Extracted text:
# Puffin's Equipment



## puffinak (Apr 3, 2010)

My modest start. Just bought a house earlier this year, I have alot of plans to update some of this equipment.

Video
JVC 52" Rear Projection TV (I know its old, but still looks good, hope to replace with a projector in 2012, thinking about the Panasonic AE4000)
Blu-ray Player/games: PS3 Slim
Streaming video player: Roku XD

Audio
Center: Polk CS2 Monitor line
Fronts: Polk Monitor 40
Surrounds: Polk Monitor 40
Custom DIY speaker stands, sand filled

Sub: SVS PB12-NSD
On a Auralex Gramma Isolation riser

Reciever: Onkyo TX-SR608


----------



## Todd Anderson (Jul 24, 2009)

I am a huge fan of Polk Audio... they make great stuff and sell it for a very reasonable price. Not to be overlooked!


----------



## puffinak (Apr 3, 2010)

Yea, no complaints from me. I was looking for bookself speakers in the $300-$400 a pair range. Like the Svs SCS-01s, Ascend CMB 170's/340's and the Polk TSi series like the 200's. Then I found a good deal, for the 40's and read here and other places they are pretty much the same as the TSi 200's just an older line. At that point it seemed like a no brainer.


----------

Task:
In the home theater thread, what does the subwoofer sit on? These items are unrelated to the home theater thread.

[Items on target coordinates]
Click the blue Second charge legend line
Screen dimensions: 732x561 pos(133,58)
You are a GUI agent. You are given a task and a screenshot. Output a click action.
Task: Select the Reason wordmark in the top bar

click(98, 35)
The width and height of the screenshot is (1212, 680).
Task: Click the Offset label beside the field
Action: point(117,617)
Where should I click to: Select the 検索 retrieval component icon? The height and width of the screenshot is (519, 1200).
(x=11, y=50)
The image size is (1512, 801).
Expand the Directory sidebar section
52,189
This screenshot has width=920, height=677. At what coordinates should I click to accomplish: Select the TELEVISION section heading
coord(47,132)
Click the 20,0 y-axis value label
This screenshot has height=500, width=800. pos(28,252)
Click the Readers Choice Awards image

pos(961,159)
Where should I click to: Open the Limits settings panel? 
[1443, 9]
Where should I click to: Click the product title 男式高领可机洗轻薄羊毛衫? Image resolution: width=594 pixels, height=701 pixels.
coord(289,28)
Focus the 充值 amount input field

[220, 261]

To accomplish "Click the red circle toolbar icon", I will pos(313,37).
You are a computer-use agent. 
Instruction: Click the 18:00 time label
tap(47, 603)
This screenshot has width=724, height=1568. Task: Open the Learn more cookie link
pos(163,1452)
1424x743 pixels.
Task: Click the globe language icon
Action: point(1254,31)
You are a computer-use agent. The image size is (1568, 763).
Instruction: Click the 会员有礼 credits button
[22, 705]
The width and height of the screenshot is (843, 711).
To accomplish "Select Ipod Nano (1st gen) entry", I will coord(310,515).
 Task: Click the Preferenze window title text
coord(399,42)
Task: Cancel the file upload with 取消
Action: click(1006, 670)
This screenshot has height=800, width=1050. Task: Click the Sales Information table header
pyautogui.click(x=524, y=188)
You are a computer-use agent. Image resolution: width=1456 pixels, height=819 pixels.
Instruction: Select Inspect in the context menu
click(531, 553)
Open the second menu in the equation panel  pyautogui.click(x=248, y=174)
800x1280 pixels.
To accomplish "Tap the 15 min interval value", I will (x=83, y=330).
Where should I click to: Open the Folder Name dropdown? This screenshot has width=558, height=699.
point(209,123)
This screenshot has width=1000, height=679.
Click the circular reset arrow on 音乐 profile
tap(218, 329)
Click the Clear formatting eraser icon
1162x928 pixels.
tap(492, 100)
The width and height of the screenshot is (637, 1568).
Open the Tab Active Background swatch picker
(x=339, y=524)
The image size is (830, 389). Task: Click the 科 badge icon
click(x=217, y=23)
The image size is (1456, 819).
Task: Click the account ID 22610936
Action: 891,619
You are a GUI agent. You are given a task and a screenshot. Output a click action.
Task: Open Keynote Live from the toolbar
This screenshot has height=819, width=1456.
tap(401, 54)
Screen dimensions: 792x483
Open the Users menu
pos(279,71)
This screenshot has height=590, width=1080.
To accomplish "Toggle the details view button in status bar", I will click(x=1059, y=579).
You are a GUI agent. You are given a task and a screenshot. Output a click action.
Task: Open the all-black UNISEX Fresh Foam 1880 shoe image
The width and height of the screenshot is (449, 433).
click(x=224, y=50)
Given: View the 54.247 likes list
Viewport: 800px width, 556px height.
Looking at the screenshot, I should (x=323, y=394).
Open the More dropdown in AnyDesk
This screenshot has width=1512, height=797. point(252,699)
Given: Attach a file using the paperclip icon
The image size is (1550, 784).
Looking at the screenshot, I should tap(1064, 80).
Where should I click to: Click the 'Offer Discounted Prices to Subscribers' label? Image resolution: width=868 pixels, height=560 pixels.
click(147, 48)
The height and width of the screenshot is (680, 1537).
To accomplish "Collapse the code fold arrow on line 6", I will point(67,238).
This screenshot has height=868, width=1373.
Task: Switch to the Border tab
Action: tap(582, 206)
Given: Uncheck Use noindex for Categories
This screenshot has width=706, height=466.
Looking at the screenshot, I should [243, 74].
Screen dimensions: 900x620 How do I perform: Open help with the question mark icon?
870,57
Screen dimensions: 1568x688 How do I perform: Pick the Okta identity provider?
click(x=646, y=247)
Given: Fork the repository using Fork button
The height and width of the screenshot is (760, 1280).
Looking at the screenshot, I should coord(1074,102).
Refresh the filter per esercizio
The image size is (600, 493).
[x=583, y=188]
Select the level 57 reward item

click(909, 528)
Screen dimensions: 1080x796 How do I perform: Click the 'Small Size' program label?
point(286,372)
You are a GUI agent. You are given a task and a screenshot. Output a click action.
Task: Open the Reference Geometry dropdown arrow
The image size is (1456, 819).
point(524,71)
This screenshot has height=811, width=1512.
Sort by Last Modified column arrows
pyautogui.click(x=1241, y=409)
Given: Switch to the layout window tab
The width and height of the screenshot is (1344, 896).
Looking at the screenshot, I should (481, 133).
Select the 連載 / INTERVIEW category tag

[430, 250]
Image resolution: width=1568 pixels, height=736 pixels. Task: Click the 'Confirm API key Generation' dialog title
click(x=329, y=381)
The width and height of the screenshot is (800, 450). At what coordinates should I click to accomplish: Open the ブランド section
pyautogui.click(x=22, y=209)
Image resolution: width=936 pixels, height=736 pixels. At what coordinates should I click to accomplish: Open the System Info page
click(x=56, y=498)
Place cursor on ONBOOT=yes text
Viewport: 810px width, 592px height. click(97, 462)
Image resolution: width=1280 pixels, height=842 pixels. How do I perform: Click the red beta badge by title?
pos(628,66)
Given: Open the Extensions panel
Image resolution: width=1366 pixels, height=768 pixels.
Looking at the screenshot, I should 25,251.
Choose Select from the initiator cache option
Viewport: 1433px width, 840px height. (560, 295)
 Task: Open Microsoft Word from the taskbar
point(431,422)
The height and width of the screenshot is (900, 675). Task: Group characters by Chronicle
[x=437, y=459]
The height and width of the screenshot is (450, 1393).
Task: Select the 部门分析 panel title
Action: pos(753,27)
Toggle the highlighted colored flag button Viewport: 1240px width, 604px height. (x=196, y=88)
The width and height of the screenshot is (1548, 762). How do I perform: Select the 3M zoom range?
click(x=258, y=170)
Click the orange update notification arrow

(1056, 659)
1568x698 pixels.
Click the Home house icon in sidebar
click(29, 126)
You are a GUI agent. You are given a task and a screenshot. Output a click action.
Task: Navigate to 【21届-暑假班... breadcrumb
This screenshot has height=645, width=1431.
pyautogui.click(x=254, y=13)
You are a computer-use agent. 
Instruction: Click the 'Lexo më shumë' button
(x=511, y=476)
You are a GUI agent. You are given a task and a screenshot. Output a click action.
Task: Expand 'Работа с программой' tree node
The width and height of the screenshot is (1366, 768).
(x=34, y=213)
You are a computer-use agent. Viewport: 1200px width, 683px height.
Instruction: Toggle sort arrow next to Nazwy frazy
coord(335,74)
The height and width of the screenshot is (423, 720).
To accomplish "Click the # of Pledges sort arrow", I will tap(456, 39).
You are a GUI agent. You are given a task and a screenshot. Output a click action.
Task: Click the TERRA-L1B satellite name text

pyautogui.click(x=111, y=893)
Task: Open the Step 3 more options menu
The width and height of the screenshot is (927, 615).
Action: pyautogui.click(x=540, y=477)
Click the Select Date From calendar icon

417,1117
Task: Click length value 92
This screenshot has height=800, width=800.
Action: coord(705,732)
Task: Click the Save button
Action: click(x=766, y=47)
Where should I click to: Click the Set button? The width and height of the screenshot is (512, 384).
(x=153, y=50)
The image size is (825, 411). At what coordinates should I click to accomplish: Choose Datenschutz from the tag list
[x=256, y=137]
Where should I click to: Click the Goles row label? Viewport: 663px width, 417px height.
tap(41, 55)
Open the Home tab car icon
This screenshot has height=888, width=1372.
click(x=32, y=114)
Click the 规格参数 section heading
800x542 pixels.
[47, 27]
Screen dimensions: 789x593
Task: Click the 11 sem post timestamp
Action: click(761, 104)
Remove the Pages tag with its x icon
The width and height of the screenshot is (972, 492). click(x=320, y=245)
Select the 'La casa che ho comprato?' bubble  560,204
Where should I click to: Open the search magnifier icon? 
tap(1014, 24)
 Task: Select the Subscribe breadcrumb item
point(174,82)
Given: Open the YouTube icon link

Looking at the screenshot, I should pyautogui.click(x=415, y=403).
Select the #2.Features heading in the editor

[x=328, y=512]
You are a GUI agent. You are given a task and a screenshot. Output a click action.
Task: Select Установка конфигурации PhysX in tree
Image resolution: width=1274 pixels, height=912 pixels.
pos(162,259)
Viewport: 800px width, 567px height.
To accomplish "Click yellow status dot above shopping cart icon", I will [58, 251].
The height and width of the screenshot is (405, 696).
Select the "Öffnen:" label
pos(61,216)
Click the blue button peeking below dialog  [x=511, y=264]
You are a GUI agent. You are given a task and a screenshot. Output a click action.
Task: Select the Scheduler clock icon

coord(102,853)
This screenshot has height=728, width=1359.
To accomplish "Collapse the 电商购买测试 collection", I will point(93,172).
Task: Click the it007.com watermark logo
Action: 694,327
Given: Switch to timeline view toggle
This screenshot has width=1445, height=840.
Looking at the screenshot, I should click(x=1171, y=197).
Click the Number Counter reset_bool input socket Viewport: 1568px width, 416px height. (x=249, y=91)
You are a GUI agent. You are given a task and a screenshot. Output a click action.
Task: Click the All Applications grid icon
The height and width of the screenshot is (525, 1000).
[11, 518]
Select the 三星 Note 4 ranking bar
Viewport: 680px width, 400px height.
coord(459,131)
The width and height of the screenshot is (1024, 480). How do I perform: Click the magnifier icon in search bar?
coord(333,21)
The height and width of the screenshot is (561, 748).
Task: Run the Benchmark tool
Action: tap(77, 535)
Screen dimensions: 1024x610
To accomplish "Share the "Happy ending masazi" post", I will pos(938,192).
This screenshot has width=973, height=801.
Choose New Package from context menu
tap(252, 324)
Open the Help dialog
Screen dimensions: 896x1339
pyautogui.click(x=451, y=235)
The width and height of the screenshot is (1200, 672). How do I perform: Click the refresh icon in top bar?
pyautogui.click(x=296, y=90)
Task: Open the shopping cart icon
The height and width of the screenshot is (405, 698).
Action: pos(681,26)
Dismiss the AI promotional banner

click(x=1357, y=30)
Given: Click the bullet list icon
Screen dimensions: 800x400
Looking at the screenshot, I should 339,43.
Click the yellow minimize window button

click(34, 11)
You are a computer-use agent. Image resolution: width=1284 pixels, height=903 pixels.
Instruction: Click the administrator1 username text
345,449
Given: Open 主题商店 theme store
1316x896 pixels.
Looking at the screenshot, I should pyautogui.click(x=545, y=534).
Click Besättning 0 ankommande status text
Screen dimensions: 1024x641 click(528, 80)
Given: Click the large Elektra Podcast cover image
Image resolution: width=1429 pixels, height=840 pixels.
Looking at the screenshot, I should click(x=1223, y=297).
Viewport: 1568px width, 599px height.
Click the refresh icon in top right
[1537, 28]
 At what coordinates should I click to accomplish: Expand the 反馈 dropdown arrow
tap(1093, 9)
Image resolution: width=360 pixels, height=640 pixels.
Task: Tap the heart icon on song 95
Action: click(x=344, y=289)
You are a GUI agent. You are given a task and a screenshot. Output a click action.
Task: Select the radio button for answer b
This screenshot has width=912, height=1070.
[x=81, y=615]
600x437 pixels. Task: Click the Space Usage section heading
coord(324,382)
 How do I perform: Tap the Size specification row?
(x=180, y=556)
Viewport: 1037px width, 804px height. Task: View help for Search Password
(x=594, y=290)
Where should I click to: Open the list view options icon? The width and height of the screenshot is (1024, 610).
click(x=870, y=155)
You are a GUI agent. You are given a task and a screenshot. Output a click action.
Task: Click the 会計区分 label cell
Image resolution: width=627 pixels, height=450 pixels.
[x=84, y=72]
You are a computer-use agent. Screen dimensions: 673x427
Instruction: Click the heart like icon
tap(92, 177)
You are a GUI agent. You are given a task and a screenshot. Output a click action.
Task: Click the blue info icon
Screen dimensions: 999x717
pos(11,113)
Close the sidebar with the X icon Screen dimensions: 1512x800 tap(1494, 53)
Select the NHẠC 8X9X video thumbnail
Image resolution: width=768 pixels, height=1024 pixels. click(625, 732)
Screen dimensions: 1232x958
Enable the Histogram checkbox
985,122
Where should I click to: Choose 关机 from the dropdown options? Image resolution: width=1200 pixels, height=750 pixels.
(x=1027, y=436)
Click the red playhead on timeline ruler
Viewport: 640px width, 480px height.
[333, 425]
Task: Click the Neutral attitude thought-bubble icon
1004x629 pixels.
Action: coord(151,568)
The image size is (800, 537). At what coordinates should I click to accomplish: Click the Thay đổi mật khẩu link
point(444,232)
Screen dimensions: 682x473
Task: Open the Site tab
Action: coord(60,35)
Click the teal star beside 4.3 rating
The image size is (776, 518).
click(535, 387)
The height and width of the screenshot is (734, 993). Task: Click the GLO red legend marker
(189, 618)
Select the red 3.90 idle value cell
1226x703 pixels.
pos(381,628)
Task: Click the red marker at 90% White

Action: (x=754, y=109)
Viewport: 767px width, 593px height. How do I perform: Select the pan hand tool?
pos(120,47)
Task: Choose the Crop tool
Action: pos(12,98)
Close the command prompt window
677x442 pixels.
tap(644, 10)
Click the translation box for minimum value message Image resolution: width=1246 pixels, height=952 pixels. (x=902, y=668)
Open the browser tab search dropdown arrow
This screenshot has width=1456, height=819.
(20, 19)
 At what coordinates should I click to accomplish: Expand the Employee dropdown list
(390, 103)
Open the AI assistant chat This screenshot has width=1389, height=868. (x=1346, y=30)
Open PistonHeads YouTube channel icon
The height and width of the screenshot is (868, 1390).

Result for this exercise:
An Auralex Gramma Isolation riser.